Work instruction: Word for word, restate every record, though not the pictures.

(Collected data)

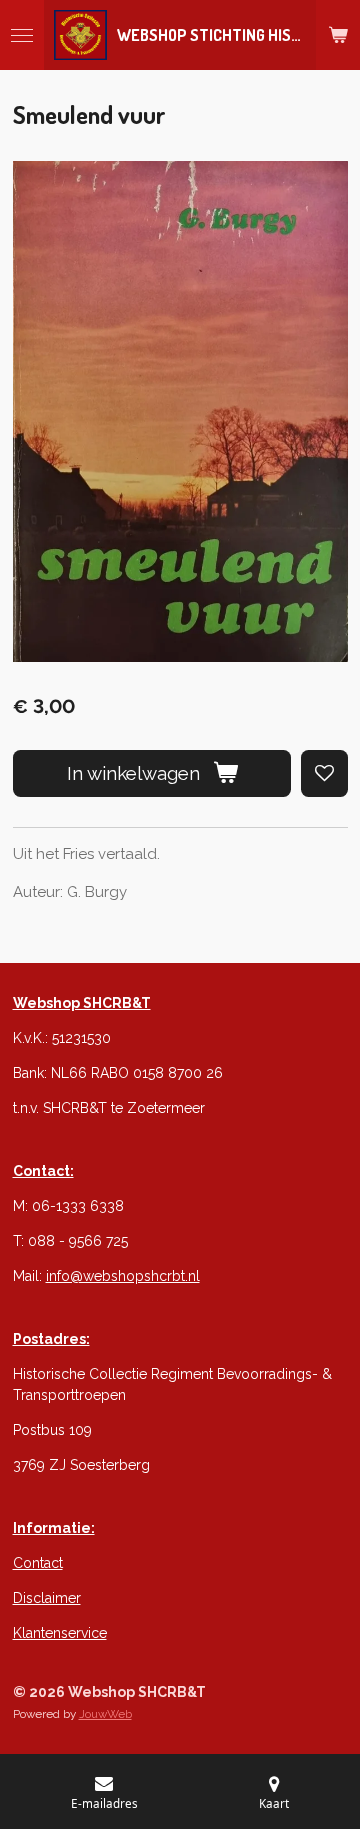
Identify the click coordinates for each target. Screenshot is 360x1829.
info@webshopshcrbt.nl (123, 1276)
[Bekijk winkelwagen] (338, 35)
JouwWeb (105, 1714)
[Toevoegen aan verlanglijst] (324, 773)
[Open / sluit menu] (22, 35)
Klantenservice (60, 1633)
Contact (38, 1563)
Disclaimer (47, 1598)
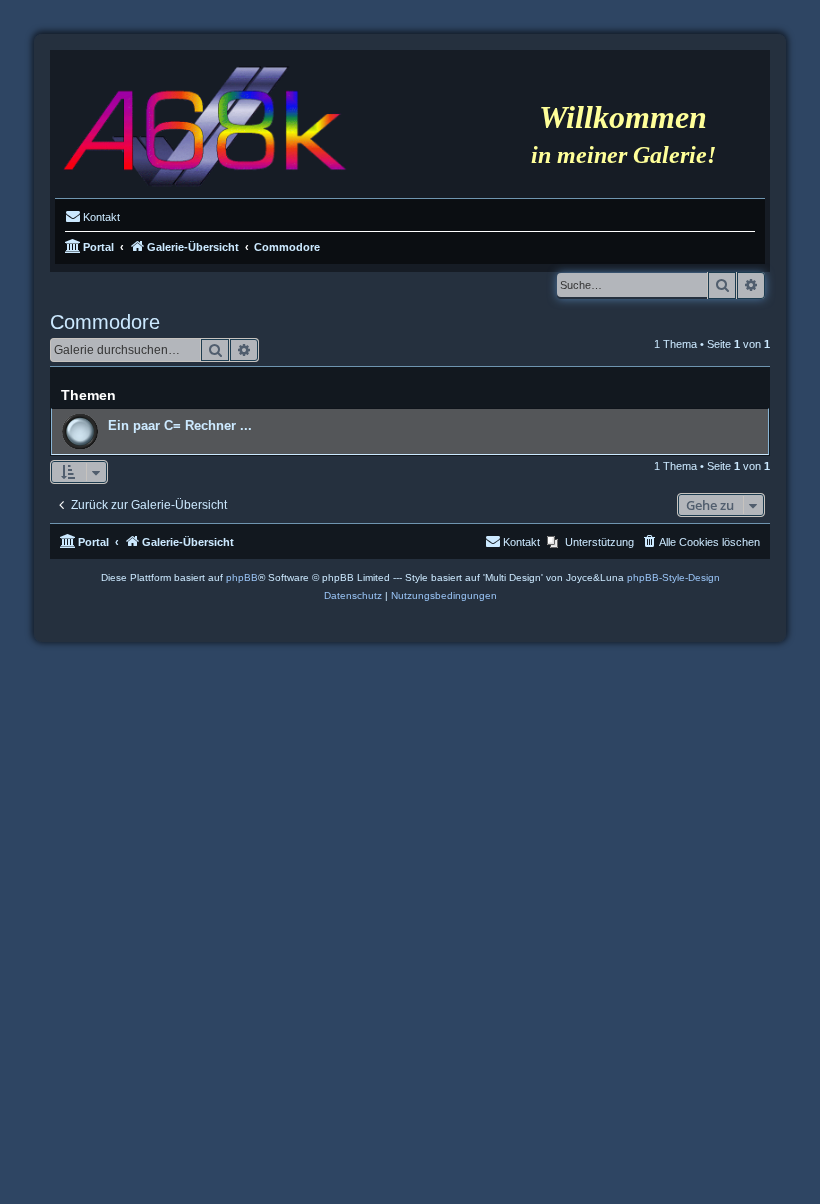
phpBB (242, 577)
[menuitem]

Solved problem:
Identify the click coordinates for each target. Screenshot is 360x1829.
info@webshopshcrbt.nl (123, 1276)
[Bekijk winkelwagen] (338, 35)
JouwWeb (105, 1714)
[Toevoegen aan verlanglijst] (324, 773)
[Open / sluit menu] (22, 35)
Klantenservice (60, 1633)
Contact (38, 1563)
Disclaimer (47, 1598)
phpBB (242, 577)
[menuitem]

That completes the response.